The New York Times
(4/12, A19, Harris, Subscription Publication) reports, "Farmers and
ranchers will for the first time need a prescription from a veterinarian
before using antibiotics in farm animals, in hopes that more judicious
use of the drugs will reduce the tens of thousands of human deaths that
result each year from the drugs' overuse."
The Washington Post
(4/12, Elboghdady) reports, "The Food and Drug Administration on
Wednesday finalized a plan that would ask drug companies to voluntarily
limit the use of certain antibiotics in animal feed, citing long-held
concerns that their overuse in livestock promotes the development of
drug-resistant bacteria that can infect people."
The Los Angeles Times
(4/12, Brown) "Booster Shots" blog reports, "The FDA's recommendations
included guidelines to help the industry phase out the antibiotics for
"production use" and transfer oversight of the drugs for therapeutic
work to veterinarians (that is, require a prescription)." The agency
"also offered draft guidance to drug companies for labeling their
products to require a prescription and draft regulations to allow
veterinarians to authorize the use of 'certain
drugs' in feed."
However, "skeptics fear the animal pharmaceutical industry will make
only cosmetic changes and the meat producers will continue using feed
with antibiotics," USA Today
(4/12, Weise) reports. Steve Roach with the Food Animal Concerns Trust
in Chicago, said, "They'll just stop marketing drugs as growth
promoters and instead market them for disease prevention at exactly the
same doses and same period of use."
The AP
(4/12, Perrone) reports, "The FDA hopes drugmakers will phase out
language promoting non-medical uses within three years." However, "some
public health advocates said they do not trust the drug industry to
voluntarily restrict its own products." But "FDA officials said that a
formal ban would have required individual hearings for each drug, which
could take decades."
The Hill
(4/12, Pecquet) "Healthwatch" blog reports, "The agency released three
documents as part of an effort FDA Commissioner Margaret Hamburg called
'critical' to protect public health." Hamburg said, "The new strategy
will ensure farmers and veterinarians can care for animals while
ensuring the medicines people need remain safe and effective." She
added, "We are also reaching out to animal producers who operate on a
smaller scale or in remote locations to help ensure the drugs they need
to protect the health of their animals
are still available."
The National Journal
(4/12, Sanger-Katz, Subscription Publication) quotes Michael Taylor,
the FDA's Deputy Commissioner for Foods, who said, "We can make changes
more quickly than if we had to rely slowly on a cumbersome regulatory
process that would require us to seek change drug by drug." In
addition, "Taylor said that the guidance was finalized in consultation
with the meat industry, and said FDA expects significant reductions in
antibiotic use within three years." However,
"not everyone in the meat industry was cheering the guidelines."
The NPR
(4/12, Charles) "The Salt" blog says "the issue has been contentious
for decades." In March, "a federal judge ruled that the FDA had to go
ahead with a plan it proposed in 1977 that would ban the use of some
antibiotics as a growth promoter in animals. For years, the FDA has
been saying that practice is both unnecessary and dangerous."

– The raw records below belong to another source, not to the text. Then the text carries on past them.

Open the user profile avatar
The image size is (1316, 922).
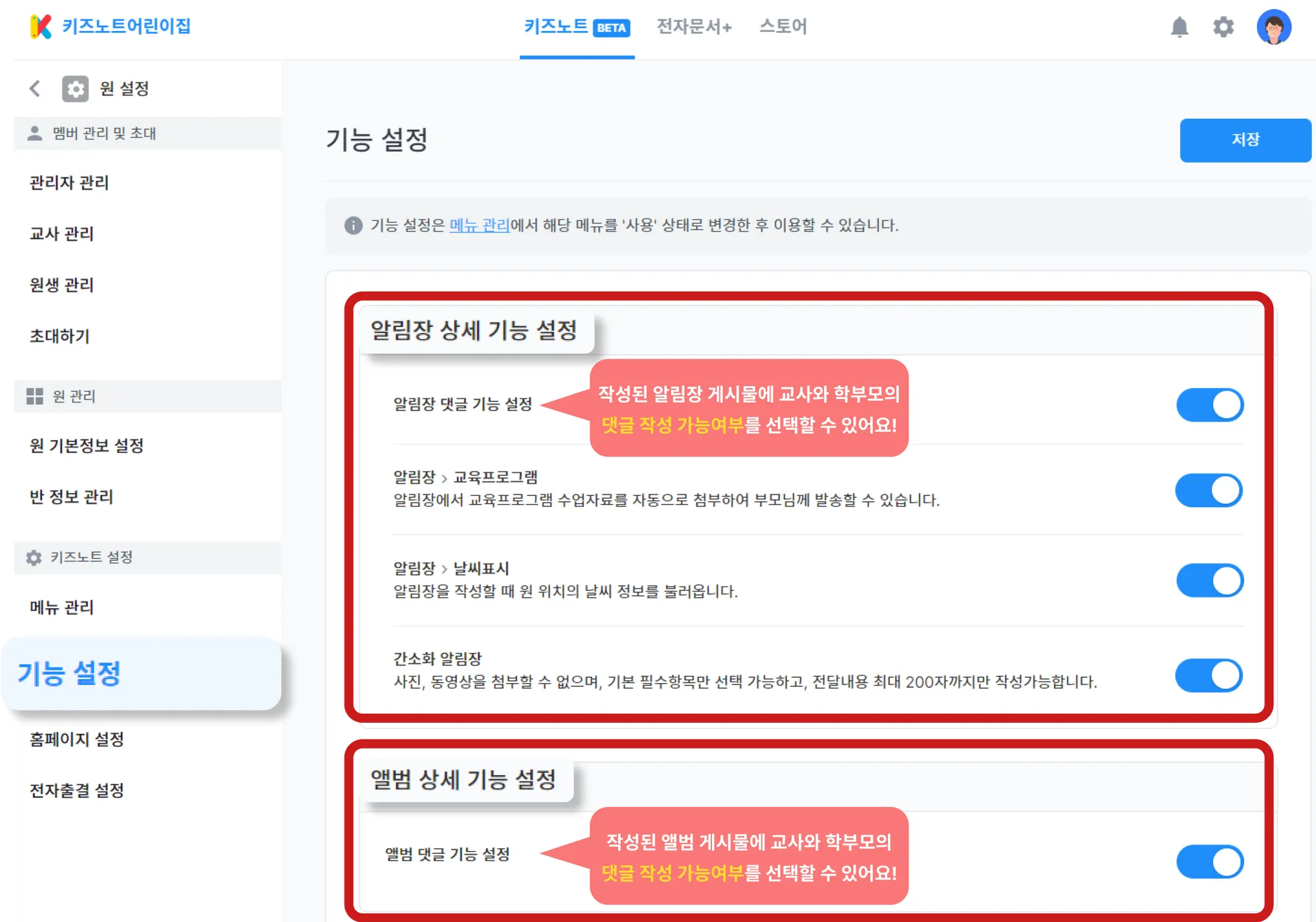pos(1274,27)
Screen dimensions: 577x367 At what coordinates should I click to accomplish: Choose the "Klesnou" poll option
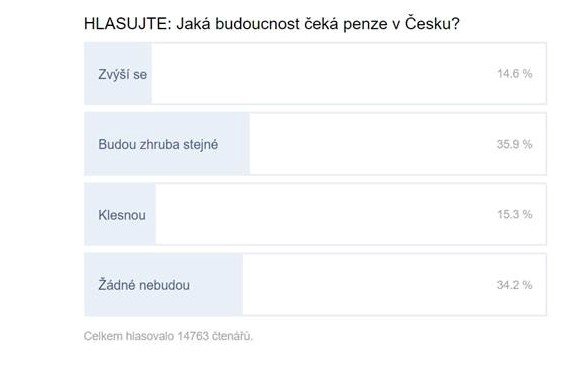(x=315, y=214)
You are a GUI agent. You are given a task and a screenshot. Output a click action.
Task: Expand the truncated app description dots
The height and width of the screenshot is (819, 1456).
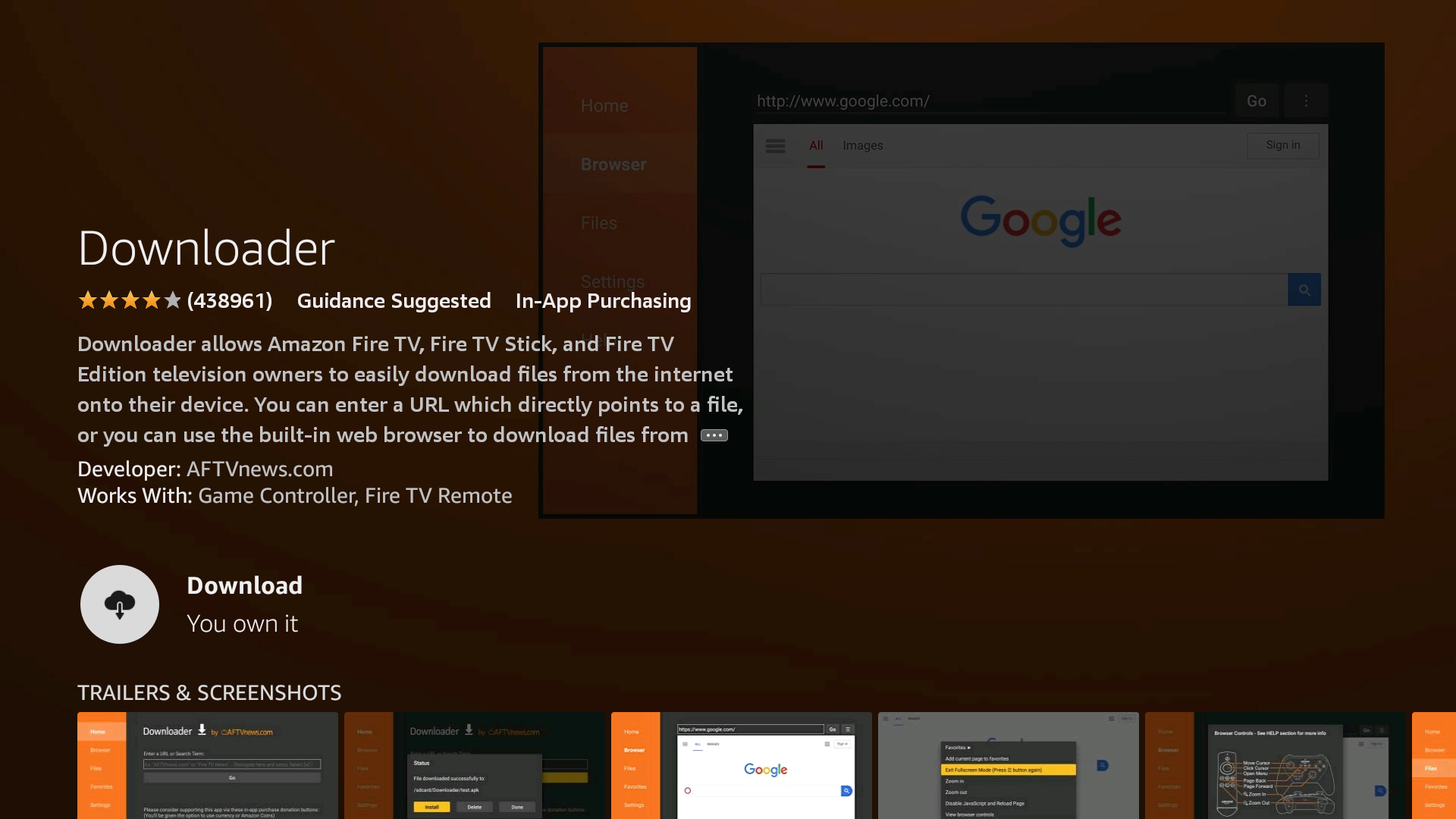click(715, 435)
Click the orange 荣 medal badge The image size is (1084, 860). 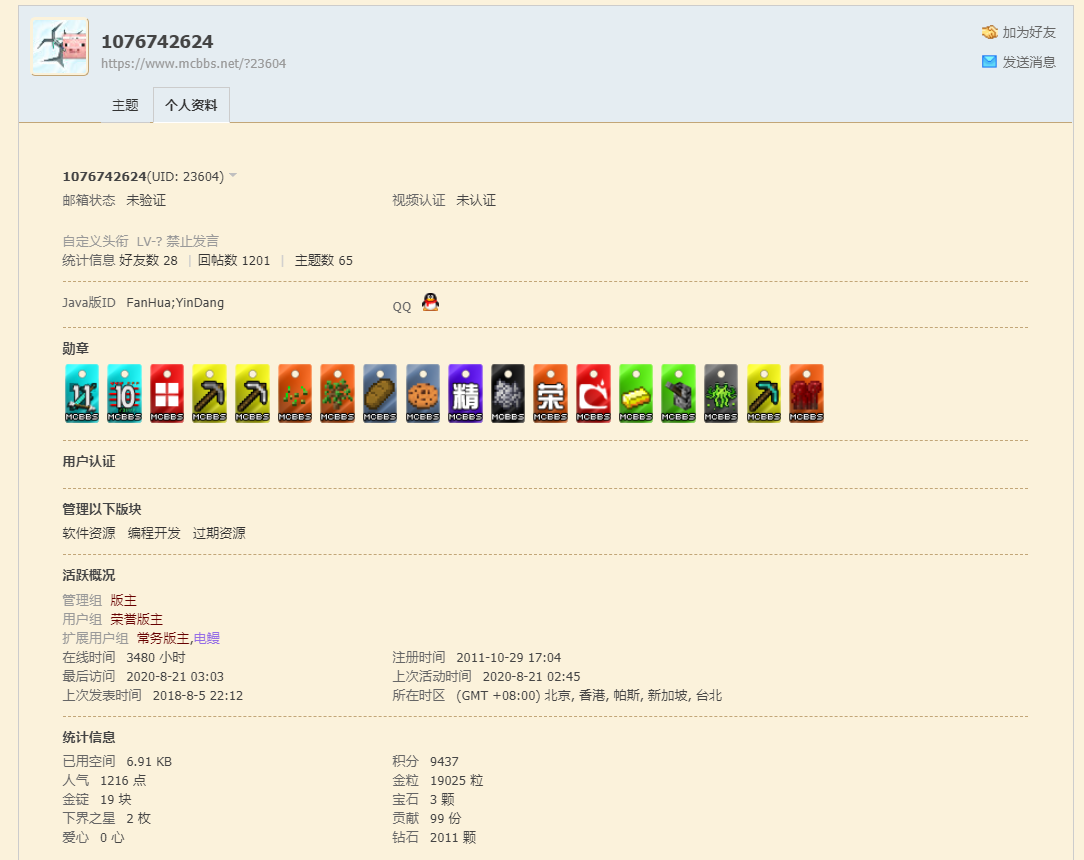pyautogui.click(x=551, y=393)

"According to the FDA, the three documents being issued include
guidelines for industry to assist in phasing out the use of antibiotics
and increasing the oversight by veterinarians," HealthDay
(4/12, Reinberg) reports. "The second document is a proposal to help
drug companies phase out recommendations on using antibiotics for farm
animals. And the third proposal outlines how veterinarians can use
animal drugs in feed." HealthDay adds, "The US Department of
Agriculture is also involved with the new initiative."
Also covering are the Wall Street Journal (4/12, A2, Tomson, Subscription Publication), Reuters (4/12, Yukhananov), Bloomberg News (4/12, Armour, Edney), the CNN (4/12, Bonifield) "The Chart" blog, WebMD (4/12, DeNoon), and MedPage Today (4/12, Gever).